> Given text
_____

We know from earlier in our recounting the life of Thomas Bulch that he was not only familiar with multiple brass instruments but, as a lad before his emigration, also learned to play piano and violin. In learning this and in doing so day by day, as well as venturing into composing for those instruments, he would have been exposed to traditional music for those instruments as well as newer pieces composed or arranged by musicians some of whom would become his peers and contemporaries. Exposure to such a broad range of music would have given him a wealth of knowledge and familiarity with some of the most popular pieces of the era, and of days gone by, giving him much inspiration to draw upon. With the brass band scene being relatively new when Thomas Bulch was first composing, he, and many other composers would from time to time set about arranging versions of traditional tunes but for a full brass band.

One such piece to undergo such transformation by the pen of Thomas Bulch was the traditional Scottish song “Thou Bonny Woods of Criagielea” for which words had originally been written by Robert Tannahill of Paisley in Scotland and set to a tune by James Barr. It was created prior to Tannahill’s death in 1810 so had been around for a long time as a traditional piece.

How it came to the attention of Thomas Bulch leaves us uncertain, but a theory with significant probability is that the link was created through the work of Carl Volti. This is a name that has long been confused as being a pseudonym of Thomas Bulch, though we now know them to be two distinctly different individuals and know something of the real Carl Volti. The name Carl Volti sounds so much like a name that a reputed wordsmith like Thomas Bulch would have chosen. It has the exotic air of foreignness rather like Henri Laski (which sounds both Polish and French), and of course the word ‘volti’ has a musical meaning – it is an instruction to turn the page (of music), often used with the term ‘subito’ meaning quickly.

It should be unsurprising to us then to learn that the name Carl Volti was indeed a pseudonym; but not Thomas’s. There are others that had been similarly misinterpreted to be names used by Thomas Bulch, but we shall look at those in a later chapter.

Carl Volti was born Archibald Milligan in Glasgow on the 29th January 1848, which makes him a decade and a half older than Bulch. One source tells us that his father, and several uncles on his mother’s side, were fiddlers. One of them being George Hood who was at that time known as one of the best fiddlers in Scotland. We’re told that the young Archie was greatly influenced by his uncle’s visits to the Milligan house. His first instrument, reportedly, was the tin whistle. He and his friends started a whistle band, with Archibald being the leader and teacher. Having exhausted the possibilities of the tin whistle, Archibald’s father, James, had his old fiddle fixed up for the youngster, and upon it the first piece he learned was “The High Road To Linton”

_____

> Provided material
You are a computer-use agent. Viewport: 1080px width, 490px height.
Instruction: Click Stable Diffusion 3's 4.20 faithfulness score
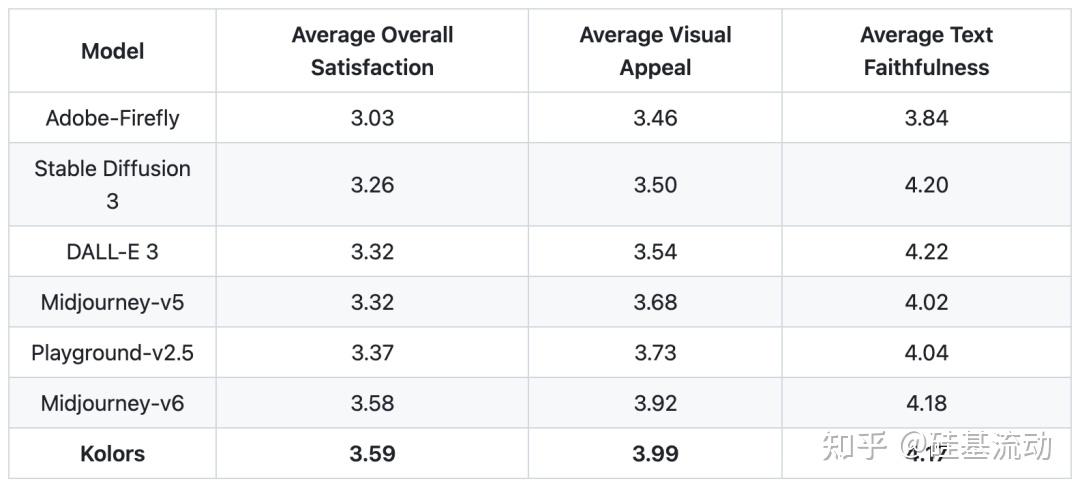tap(926, 185)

_____

> Exercise tasks
a) Translate this sentence from the passage on Thomas Bulch into Spanish: "His first instrument, reportedly, was the tin whistle."
b) Answer these questions from the passage on Thomas Bulch:
(i) Who originally wrote the words to "Thou Bonny Woods of Criagielea"?
(ii) What does the musical term "volti" instruct a player to do?
(iii) Where and on what date was Archibald Milligan born?
c) Carry on the passage on Thomas Bulch from the point where it stops.

> Responses by task
a) Según se dice, su primer instrumento fue el silbato de hojalata.

b)
(i) Robert Tannahill of Paisley in Scotland.
(ii) To turn the page of music.
(iii) In Glasgow, on the 29th January 1848.

c)
Already we see similarities between Milligan and Bulch, in that both learned violin as youngsters and would come to compose for that instrument. Though revealed in a different context and execution it seems both were keen ‘whistlers’ too. Both also taught piano.

Volti/Milligan was a music teacher, and perhaps one with a curious sense of humour or mischief. In the Glasgow Evening Citizen of Friday 21 August 1868, both Archibald Milligan and Carl Volti are advertising their teaching services in the same column of the newspaper, the respective adverts being barely an inch apart. Milligan advertises as teaching piano, harmonium and violin at his address in Eglinton Street, While Volti requests that his prospective students enrol at 1 Renfield Street for violin and piano lessons. The addresses given aren’t too far apart, but interestingly they are on opposite sides of the River Clyde that cuts through the city.

This is possibly explained by an advert from the previous year, promoting one his (Volti’s) compositions. “The Citizen Galop. By Carl Volti. John B. Galbraith, 1 Renfield Street. This “sparkling galop” is increasing in popularity every day.”

As it happens, the publishing of “The Citizen Galop” was a milestone for both Archibald Milligan and Carl Volti – and you could say 1867 was the year Carl Volti was ‘born’. An interview with Milligan in the Falkirk Herald of 17th November 1909 reveals a great deal about Volti’s origins, and confirms indisputably that Milligan was indeed Volti.

“Despite the wealth of melody that Scotland can call her own, there have been times (says writer in the “Weekly Welcome”) when it seemed as if our grand old airs were to be superseded by modern inventions, and allowed to be forgotten altogether. To-day there is little evidence of such a national calamity. We have again awakened the value of this heritage of song that our forefathers have bequeathed to us, and to no-one are we more indebted for reawakening the lore of Scottish music than Carl Volti.

His life-work has really been to foster a love for Scottish music, and his success can be well gauged by the popularity of his “Highland Wreaths” —a series of Scottish selections that is known to every amateur orchestra in the country, and which is called upon to provide items for the programme at every church social and Saturday evening concert from John o’ Groat’s to Galloway.

From his pen have come practically the only Scottish selections suitable for amateur bands, and it is often matter of comment amongst fiddlers that it should have been left to a foreigner perform such a valuable service to Scottish music.

Despite his cognomen, however, the gentleman in question is Glasgow boy born and bred, and has spent the last fifty years of his life teaching music within a few minutes walk from the Jamaica Bridge.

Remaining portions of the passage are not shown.